Rafael Gallo, escritor brasileiro vencedor do Prémio José Saramago 2022
Algumas dessas problemáticas são dores pessoais?
Sim, claro. Há sempre uma parte dos autores na literatura.
Escreveste dois romances e um livro de contos. E a poesia?
Já escrevi algumas coisas, mas acho que não sou um grande poeta. A poesia parece-me um outro desporto que não é para todos os romancistas. Sinto um respeito, talvez até excessivo pela poesia, então não acho fácil escrevê-la, não consigo entrar na poesia e ficar solto.
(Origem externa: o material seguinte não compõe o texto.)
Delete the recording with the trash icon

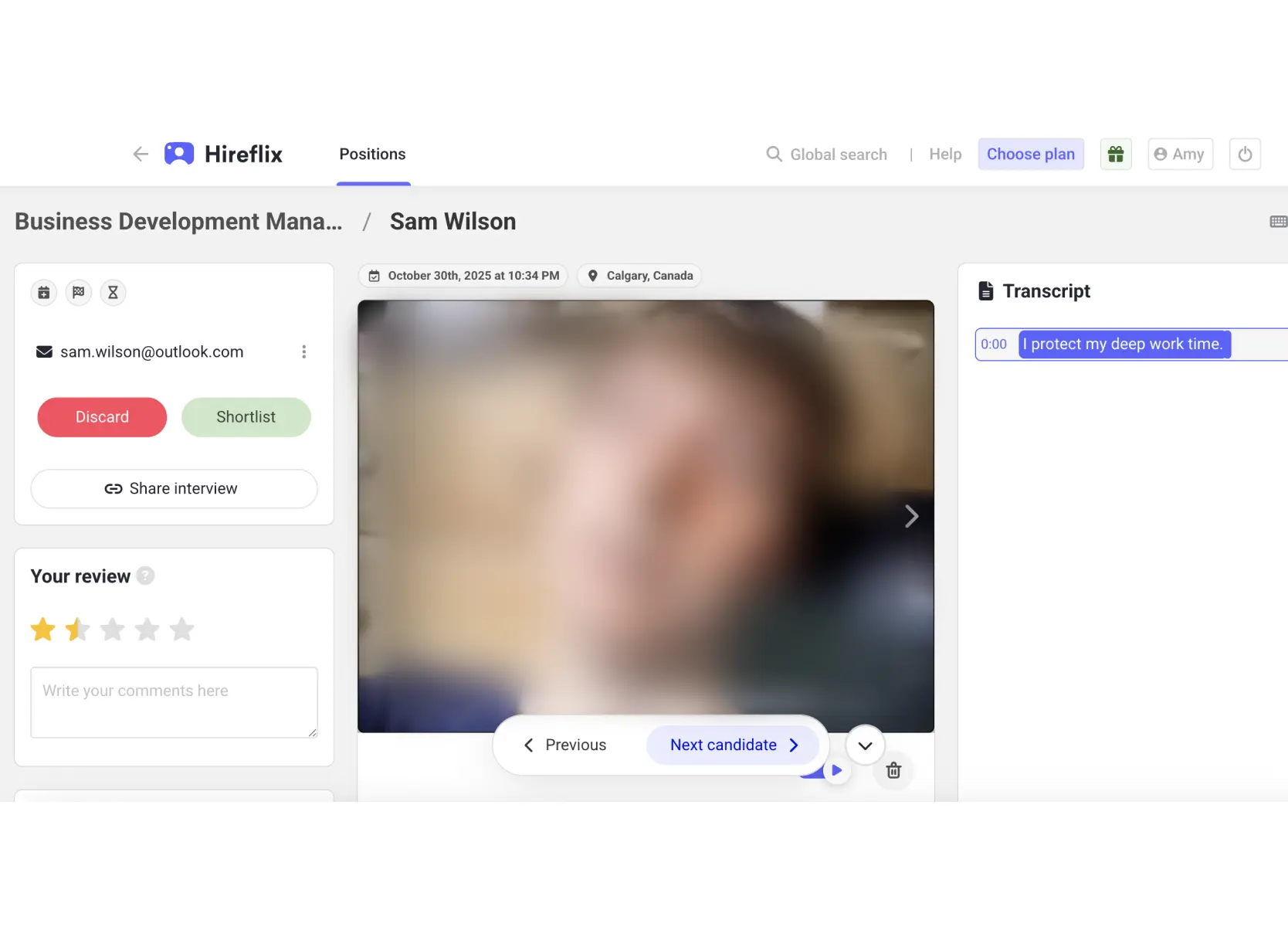point(893,770)
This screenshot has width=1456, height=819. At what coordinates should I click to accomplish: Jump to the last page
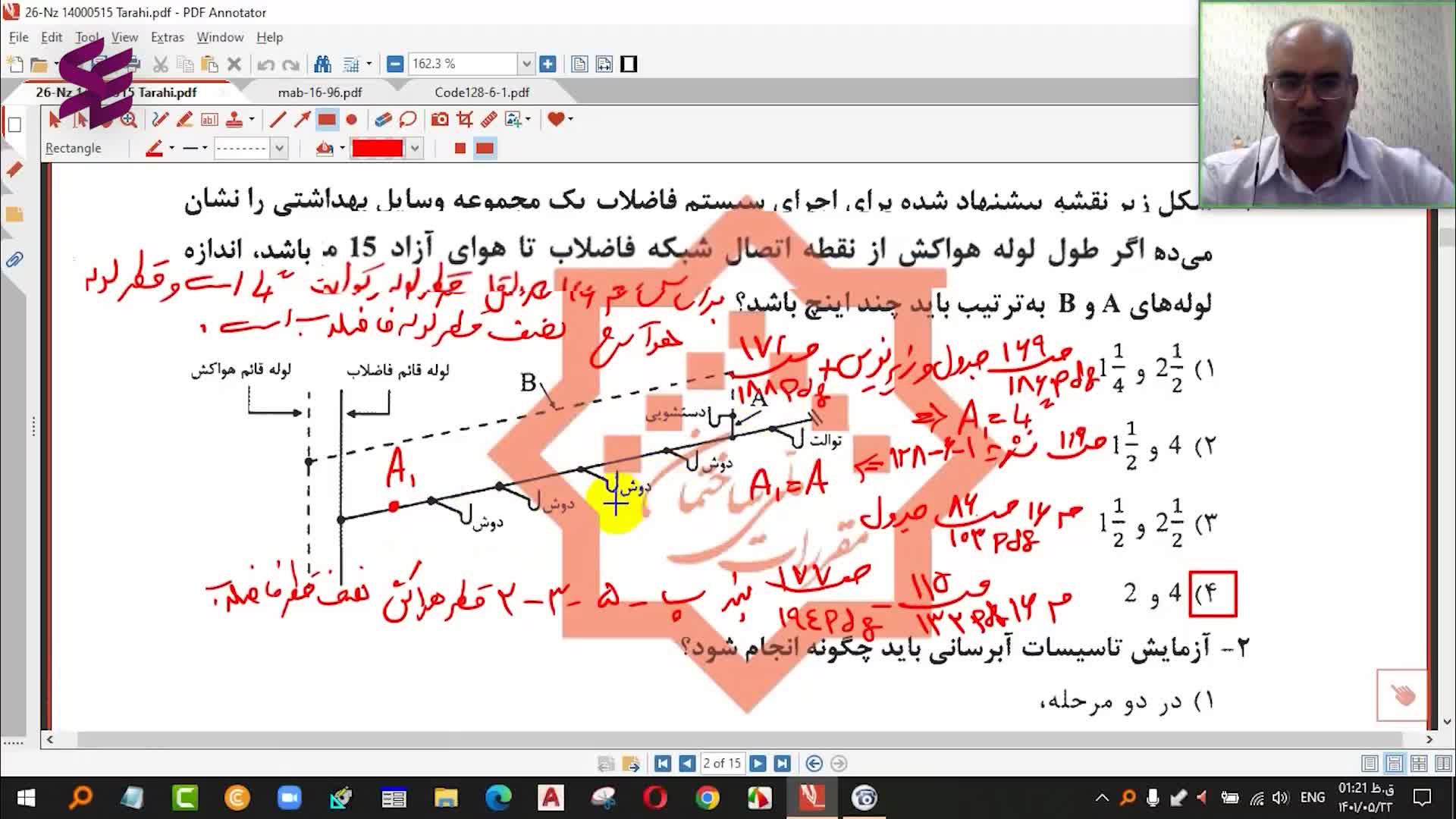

Quando acabas um livro consegues depois distanciar-te da história e personagens?
Não, fico muito agarrado. Agora quando me sentar para escrever o próximo romance vou sentir essa dificuldade. Vou estar a escrever e a criar e ao mesmo tempo vou estar a dizer ao Rómulo para sair da minha cabeça. Vai ser difícil.
Sei que caíste de joelhos e começaste a chorar, mas o que é que sentiste quando te ligaram a congratular-te por teres vencido o Prémio José Saramago?
Estava, na altura, numa fase de crise, a ver o livro recusado. Fui do fundo do poço até ao topo do mundo assim num instante, através de uma chamada telefónica. Ligaram-me inicialmente e eu não atendi. Vi que era um número estranho e não liguei, mas depois fui pesquisar o número e era de Portugal. Pensei que poderia ser do prémio e liguei de volta. Quando a Guilhermina Gomes atendeu e disse que eu era o vencedor do prémio, o meu corpo caiu no chão. Perdi-lhe o controlo e não me lembro das palavras exatas da Guilhermina. Eu chorava e ria, fiquei incrédulo e só sei que ela falou: “é seu, ninguém lho tira”, e até tatuei essa frase.
Qual a primeira pessoa a quem contaste a novidade de ser o vencedor do prémio?
Foi à minha namorada, a Babi. Pediram-me para só contar a pessoas muito próximas, porque o vencedor só seria revelado na cerimónia. Lembro-me que o resultado do prémio foi adiado e que um meu amigo escritor que também tinha participado me ligou a perguntar: “você sabe alguma coisa do Prémio Saramago?”, e eu fui obrigado a dizer que não, mesmo já sabendo que era o vencedor.
Quarenta e um anos e estabelecido na literatura, o que é que vês quando olhas para o futuro?
O ato da criação, esse é o motor para mim. Tenho o sonho de escrever o próximo livro. Sou inquieto, fico sempre querendo a próxima coisa, a próxima história. É uma fome que tenho.
Ninguém consegue responder melhor à próxima pergunta do que um romancista. O que é o amor?
Essa é a pergunta dos meus livros, na verdade. Para saber o que é o amor, vou mostrar tudo o que não é o amor. O “Dor Fantasma” é isso. Não sei exatamente o que é o amor, mas acho que é uma série de afinidades e gestos, uma série de escolhas, uma responsabilidade ética. Acho que é uma soma disso tudo e é muito dinâmica e não sei se ao falar isto não estou a dizer nada. O amor é a pergunta central dos romances.
É possível amar a paixão?
Acho que não. A isso chama-se a paixão pela paixão. E como a paixão é muito vaidosa, ela gosta de enganar e dizer que ela mesma é o amor. Mas não, não é. O amor vem depois da paixão. O tempo é que faz o amor.